Item Description: The DBD::AnyData module provides a DBI/SQL interface to data in many formats and from many sources.

Review Synopsis:

Module Author: Jeff Zucker <jeff@vpservices.com>
Documentation

Abstract

Excellent tool for developing programs with limited "database" needs, prototyping full-on RDBMS applications and pulling in common data interchange formats. If you don't need /want the SQL baggage, try AnyData instead.

Pre-Requisites

Overview

DBD::AnyData is a DBI/SQL wrapper around AnyData which allows the author to use many SQL constructs on traditionally non-SQL data sources. Descendant from DBD::RAM, DBD::AnyData also implements that module's ability to load data from multiple formats and treat them as if they were SQL tables.

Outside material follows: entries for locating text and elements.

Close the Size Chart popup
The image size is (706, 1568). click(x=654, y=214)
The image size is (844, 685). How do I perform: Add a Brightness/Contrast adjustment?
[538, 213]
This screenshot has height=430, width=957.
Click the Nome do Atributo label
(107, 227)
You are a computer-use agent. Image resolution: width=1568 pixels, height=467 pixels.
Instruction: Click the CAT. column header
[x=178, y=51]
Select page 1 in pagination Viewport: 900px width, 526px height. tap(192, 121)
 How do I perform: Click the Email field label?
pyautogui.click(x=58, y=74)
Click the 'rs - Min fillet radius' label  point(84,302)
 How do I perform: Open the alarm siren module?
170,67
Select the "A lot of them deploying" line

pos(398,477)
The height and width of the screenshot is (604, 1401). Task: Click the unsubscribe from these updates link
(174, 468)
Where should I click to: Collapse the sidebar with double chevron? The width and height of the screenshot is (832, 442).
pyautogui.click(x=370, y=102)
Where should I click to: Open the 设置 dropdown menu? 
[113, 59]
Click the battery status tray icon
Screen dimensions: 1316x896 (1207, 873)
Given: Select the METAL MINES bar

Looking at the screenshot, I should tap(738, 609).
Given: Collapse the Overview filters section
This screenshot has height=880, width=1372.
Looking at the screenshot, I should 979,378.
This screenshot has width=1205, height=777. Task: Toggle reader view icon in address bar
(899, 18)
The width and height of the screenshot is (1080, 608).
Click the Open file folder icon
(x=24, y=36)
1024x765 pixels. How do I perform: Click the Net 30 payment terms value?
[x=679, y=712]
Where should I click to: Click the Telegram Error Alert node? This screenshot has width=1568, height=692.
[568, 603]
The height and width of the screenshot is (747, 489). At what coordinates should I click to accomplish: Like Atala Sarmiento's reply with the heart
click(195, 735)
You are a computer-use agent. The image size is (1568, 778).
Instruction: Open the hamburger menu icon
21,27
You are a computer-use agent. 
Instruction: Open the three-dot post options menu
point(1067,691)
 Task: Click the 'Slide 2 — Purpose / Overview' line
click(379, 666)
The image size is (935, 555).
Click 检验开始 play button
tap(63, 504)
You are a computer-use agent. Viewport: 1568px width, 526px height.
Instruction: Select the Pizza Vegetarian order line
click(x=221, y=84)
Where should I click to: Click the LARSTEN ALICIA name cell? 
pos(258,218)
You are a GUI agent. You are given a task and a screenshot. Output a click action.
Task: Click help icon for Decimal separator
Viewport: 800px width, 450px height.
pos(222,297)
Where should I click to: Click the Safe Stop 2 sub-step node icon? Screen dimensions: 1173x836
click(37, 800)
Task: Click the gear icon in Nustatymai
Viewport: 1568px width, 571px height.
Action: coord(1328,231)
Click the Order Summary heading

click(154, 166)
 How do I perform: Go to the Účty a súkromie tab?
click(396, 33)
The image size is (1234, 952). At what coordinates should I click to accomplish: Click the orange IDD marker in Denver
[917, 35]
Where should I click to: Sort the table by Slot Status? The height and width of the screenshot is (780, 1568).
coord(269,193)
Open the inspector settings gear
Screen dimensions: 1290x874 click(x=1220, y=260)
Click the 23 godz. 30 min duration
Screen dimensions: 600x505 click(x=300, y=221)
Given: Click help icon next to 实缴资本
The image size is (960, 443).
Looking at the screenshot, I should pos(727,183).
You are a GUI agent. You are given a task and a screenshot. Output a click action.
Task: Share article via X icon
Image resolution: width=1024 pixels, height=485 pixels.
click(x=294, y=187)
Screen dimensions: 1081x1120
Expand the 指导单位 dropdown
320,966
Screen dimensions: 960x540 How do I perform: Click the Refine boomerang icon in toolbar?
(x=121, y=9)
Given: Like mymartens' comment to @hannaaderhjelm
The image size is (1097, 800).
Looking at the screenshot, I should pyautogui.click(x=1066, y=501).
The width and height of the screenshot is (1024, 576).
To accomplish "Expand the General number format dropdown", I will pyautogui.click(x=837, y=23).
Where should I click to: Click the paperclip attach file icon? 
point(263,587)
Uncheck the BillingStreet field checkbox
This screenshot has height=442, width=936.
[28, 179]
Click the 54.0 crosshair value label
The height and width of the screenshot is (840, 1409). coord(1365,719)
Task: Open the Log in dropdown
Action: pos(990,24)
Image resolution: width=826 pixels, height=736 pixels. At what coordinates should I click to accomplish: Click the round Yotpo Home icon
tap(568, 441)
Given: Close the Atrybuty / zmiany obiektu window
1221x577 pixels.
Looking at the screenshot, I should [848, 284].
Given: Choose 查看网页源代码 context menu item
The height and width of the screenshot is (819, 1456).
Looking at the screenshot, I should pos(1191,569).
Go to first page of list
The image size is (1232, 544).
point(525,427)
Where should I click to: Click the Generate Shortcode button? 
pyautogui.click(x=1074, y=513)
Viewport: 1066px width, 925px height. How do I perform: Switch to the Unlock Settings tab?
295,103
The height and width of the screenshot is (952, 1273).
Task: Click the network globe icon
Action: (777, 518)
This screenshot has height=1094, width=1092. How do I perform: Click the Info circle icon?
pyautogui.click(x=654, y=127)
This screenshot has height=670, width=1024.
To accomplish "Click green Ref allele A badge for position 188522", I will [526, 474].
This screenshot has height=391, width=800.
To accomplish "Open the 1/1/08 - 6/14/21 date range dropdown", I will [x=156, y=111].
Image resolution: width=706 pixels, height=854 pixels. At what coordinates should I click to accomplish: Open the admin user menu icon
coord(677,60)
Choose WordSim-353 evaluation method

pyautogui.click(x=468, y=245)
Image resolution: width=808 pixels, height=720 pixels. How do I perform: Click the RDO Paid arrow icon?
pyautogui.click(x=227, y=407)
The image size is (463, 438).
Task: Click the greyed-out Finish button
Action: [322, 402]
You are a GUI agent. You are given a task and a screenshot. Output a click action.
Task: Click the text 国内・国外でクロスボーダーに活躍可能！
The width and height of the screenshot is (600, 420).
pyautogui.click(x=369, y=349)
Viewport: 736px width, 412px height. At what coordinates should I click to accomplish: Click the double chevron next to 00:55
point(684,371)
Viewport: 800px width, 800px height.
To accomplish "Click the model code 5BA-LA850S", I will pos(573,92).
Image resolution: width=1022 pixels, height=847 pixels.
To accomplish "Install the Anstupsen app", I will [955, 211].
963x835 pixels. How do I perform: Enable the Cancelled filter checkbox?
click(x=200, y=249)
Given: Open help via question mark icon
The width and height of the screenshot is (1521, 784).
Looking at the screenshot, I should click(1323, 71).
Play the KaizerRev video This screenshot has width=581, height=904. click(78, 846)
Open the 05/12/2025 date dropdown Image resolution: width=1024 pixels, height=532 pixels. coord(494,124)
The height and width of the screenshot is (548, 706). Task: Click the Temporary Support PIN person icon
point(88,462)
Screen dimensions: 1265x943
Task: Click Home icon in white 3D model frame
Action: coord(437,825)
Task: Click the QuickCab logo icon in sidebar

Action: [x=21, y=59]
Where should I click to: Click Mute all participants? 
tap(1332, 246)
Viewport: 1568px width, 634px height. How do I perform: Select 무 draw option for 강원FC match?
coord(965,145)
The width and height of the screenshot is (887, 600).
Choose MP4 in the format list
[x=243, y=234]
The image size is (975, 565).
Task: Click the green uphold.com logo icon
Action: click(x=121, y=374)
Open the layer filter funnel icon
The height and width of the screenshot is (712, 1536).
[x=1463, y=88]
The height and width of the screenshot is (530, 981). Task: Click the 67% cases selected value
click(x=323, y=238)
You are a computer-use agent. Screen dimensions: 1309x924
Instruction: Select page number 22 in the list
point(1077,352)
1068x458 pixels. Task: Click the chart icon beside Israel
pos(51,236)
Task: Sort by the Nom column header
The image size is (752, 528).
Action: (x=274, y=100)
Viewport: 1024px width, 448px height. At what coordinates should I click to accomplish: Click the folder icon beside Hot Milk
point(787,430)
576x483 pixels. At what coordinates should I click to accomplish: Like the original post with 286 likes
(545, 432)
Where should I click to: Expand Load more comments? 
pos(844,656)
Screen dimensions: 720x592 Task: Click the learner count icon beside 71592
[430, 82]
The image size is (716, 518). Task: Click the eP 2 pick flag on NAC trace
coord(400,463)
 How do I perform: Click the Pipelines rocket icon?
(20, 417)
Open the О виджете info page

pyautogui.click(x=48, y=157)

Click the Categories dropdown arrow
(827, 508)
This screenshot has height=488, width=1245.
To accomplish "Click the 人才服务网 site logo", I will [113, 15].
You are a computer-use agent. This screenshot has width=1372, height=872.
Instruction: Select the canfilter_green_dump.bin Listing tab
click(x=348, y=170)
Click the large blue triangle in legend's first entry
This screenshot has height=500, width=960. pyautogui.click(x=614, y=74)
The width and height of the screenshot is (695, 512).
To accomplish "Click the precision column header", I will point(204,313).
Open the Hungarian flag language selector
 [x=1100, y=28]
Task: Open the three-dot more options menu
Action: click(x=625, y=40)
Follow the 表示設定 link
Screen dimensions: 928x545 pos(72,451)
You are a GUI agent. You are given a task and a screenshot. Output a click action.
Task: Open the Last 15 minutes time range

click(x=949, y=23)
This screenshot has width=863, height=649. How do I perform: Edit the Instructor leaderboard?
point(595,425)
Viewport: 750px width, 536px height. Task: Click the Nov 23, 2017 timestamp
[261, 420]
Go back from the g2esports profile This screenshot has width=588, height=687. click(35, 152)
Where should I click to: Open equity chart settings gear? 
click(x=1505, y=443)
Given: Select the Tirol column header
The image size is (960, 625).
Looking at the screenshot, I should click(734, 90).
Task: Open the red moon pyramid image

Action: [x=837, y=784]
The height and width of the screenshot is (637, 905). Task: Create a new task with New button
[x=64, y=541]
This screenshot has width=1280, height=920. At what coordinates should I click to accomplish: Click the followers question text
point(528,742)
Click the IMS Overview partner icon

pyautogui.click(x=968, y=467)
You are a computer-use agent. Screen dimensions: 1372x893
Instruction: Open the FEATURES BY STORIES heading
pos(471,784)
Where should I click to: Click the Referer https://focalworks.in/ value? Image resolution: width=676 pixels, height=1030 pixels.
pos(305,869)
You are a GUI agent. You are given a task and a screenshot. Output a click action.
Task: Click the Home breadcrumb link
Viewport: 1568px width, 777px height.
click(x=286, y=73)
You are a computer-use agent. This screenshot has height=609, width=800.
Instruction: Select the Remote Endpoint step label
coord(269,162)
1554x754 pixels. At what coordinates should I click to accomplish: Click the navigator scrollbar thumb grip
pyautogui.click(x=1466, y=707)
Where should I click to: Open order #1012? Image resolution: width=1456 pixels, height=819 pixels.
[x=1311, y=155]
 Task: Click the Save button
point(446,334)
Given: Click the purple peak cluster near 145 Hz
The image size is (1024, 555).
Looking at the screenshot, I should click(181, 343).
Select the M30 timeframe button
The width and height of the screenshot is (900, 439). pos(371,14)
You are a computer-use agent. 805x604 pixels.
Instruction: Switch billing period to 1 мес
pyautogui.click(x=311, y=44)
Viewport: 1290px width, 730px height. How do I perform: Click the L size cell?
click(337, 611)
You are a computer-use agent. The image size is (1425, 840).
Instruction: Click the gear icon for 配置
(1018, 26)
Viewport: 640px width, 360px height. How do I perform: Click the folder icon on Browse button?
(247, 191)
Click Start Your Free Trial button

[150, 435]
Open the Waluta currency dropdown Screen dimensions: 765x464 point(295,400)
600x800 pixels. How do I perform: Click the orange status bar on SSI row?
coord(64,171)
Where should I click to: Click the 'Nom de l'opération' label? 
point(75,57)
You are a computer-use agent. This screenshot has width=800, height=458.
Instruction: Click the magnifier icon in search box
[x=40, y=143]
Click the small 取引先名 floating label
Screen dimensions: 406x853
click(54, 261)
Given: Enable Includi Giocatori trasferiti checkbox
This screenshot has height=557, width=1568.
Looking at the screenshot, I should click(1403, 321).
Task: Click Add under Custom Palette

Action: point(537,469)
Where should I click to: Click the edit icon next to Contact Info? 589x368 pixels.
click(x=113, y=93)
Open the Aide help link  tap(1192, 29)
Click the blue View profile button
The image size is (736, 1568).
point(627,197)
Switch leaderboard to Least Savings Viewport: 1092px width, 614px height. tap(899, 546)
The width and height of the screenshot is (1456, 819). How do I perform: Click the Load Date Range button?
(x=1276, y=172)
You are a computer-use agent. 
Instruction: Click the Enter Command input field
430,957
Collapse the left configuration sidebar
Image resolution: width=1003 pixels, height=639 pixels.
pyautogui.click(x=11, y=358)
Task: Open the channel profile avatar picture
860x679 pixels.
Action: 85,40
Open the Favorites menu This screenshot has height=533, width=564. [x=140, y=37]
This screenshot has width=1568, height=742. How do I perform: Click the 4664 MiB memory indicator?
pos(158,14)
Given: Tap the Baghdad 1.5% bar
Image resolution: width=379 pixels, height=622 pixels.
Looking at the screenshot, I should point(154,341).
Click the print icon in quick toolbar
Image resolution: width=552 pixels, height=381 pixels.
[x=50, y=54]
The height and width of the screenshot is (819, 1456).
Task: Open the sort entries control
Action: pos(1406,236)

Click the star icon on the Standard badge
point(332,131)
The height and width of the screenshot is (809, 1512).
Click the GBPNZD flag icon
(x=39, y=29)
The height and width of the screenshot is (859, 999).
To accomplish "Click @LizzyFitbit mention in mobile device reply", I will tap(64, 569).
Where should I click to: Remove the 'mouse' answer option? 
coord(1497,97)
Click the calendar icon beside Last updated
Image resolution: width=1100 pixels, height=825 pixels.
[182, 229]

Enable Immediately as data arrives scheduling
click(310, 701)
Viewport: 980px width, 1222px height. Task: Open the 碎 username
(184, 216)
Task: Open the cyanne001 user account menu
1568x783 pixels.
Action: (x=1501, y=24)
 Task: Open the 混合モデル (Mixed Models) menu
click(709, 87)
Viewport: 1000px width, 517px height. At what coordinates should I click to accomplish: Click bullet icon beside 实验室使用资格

This table can be held entirely in memory or tied to the underlying data file. Tables can also be exported in any format which the module supports.

Review

The variety and number of file formats in use is staggeringly large and continues to grow. Perl hackers are often faced with the job of being syntactic glue between applications, translating output from one program into the necessary input for another. Abstracting the exact format of these data allows the programmer to rise above mere hacking and actually craft something (re)usable. Separating the logic from the presentation improves the clarity of both.

DBD::AnyData attempts to provide this abstraction by presenting a DBI/SQL interface. It layers over the required/companion AnyData module, which presents a tied hash interface. The perl purist will most likely prefer to stick with AnyData, minus the DBD. The extra layer of abstraction will be most useful if you are more comfortable with SQL or your application design requires it. To my mind, the niftiest use of this module is the ability to prototype your code as if you had a whole relational database, but have the ease of a few simple CSVs actually holding the data.

The list of supported formats is impressive, and continues to expand. CPAN currently lists:

  • perl data structures and __DATA__ segments
  • Delimited text (Comma/Pipe/Tab/Colon/whatever separated)
  • Fixed length records
  • HTML Tables
  • INI Files
  • passwd Files
  • MP3 Files (specifically, their ID3 tags)
  • Paragraph Files
  • Web Server Logs
  • XML Files
  • DBI Connections (to leverage existing modules)

With more on the way.

DBD::AnyData has three basic modes of operation: file access, in-memory access and format conversion. These modes are implemented as five extension methods over a standard DBD.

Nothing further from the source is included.